When it comes to Nightcrawler and Amanda’s relationship, there has been an aspect of it that always felt odd to me. That being that they dated. At first glance, it might not seem like much to worry about. The problem is, Amanda is Margali’s daughter, and Margali adopted Nightcrawler. Thereby making them adopted siblings.
Even if Nightcrawler wasn’t officially/legally adopted by Margali, she still adopted and raised him as her own. And yes, this isn’t the only time they were romantically involved (they were in some of the earlier X-Men runs and again in the 2014 Nightcrawler solo). However, considering how Nightcrawler sees Margali as a mother and Stefan a brother, which is reciprocated, why the same was never said about Amanda is strange. Yet, Marvel has repeatedly gone back to them dating, despite them being essentially siblings.
Now, to give credit where it’s due, this is probably the least questionable instance in my opinion. In the series, they aren’t together in the present. They were in the past, which is shown through a memory where Kurt teleports to save Amanda when a stunt goes wrong. And in the heat of the moment, they kiss. Then it’s later addressed that Nightcrawler had broken up with her due Amanda to not always being completely honest with him. It may have a few minor instances where it’s referenced, but other than that, I do feel like this series had the least questionable instance of their romance based on the fact that they weren’t together anymore.
The handling of Christine and Kurt’s relationship with the Amanda were the bigger issues I had with the series. Those, and the problematic elements surrounding the apporach to Romani characters, mainly Margali (the stereotypes and term). Christine could have been handled better in the second half of the series due to it feeling like she wasn’t as needed. And while I don’t think Amanda is a bad character and am fine with her having a good relationship with Nightcrawler, I do have an issue with them being romantically involved due to Margali being a mother to both of them. As for the term and stereotypes, regardless of intent or the time it was released, is an issue. I do hope (and currently presume) that they have since learned about the nature of the stereotypes and term and have become more conscientious of it.
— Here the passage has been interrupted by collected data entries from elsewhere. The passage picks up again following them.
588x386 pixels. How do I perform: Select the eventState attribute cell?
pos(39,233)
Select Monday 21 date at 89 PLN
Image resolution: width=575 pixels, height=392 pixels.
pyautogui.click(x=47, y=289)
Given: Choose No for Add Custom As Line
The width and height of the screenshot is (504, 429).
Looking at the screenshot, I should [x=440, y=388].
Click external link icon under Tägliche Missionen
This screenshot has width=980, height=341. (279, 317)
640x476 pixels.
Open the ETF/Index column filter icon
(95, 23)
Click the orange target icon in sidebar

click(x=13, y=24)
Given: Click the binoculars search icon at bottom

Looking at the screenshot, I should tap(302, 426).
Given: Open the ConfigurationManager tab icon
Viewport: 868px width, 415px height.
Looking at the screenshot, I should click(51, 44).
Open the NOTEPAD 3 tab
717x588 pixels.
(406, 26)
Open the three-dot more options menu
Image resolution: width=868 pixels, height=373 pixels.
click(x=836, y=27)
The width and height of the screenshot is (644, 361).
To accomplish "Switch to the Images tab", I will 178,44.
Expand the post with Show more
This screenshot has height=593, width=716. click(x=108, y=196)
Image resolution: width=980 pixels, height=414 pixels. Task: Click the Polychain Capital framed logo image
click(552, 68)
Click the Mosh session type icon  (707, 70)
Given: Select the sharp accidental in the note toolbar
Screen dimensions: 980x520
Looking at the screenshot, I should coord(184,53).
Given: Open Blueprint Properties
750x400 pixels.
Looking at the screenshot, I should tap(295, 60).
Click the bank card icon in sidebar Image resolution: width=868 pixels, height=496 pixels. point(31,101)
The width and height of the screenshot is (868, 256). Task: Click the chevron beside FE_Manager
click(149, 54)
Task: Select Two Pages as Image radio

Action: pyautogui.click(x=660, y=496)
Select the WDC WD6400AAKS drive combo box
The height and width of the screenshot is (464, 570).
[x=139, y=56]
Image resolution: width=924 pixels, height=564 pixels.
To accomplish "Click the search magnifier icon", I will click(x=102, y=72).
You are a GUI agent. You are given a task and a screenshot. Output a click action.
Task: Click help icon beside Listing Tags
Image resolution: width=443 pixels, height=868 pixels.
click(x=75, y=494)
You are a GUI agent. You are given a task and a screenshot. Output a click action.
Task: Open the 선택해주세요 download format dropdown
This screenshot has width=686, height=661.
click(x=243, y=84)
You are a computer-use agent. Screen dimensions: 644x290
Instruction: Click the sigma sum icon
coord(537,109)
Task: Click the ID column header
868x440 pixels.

I would give this series and eight and a half out of ten. Overall, I would definitely say that this is a really good X-Men stories and one of my favorites when it comes to Nightcrawler. It had a good atmosphere the supernatural elements and the story it told was an interesting one. It also gives some nice insight into Nightcrawler’s past and how it ties to the cases in the present. And the characters for the most part are really good. Kurt as the lead especially, as well as characters like Storm, Wolverine, Margali, Beast, and Amanda.
It does, however, use some terminology and stereotypes towards the Romani that haven’t aged, and in hindsight shouldn’t have been used (unfortunately, there might not be much that can be done about their past in the circus given it’s significant ties to Nightcrawler’s backstory). And while Christine and Amanda had some good contributions to the series, there are a few issues with them. Namely, it doesn’t feel like Christine had much to do in The Winding Way and while it was in the past and not exclusive to this series, Amanda’s romance with Nightcrawler has always been a strange choice to me due to their relationship to Margali.
If you’re looking for a good X-Men title, Roberto Aguirre-Sacasa’s Nightcrawler is worth a read.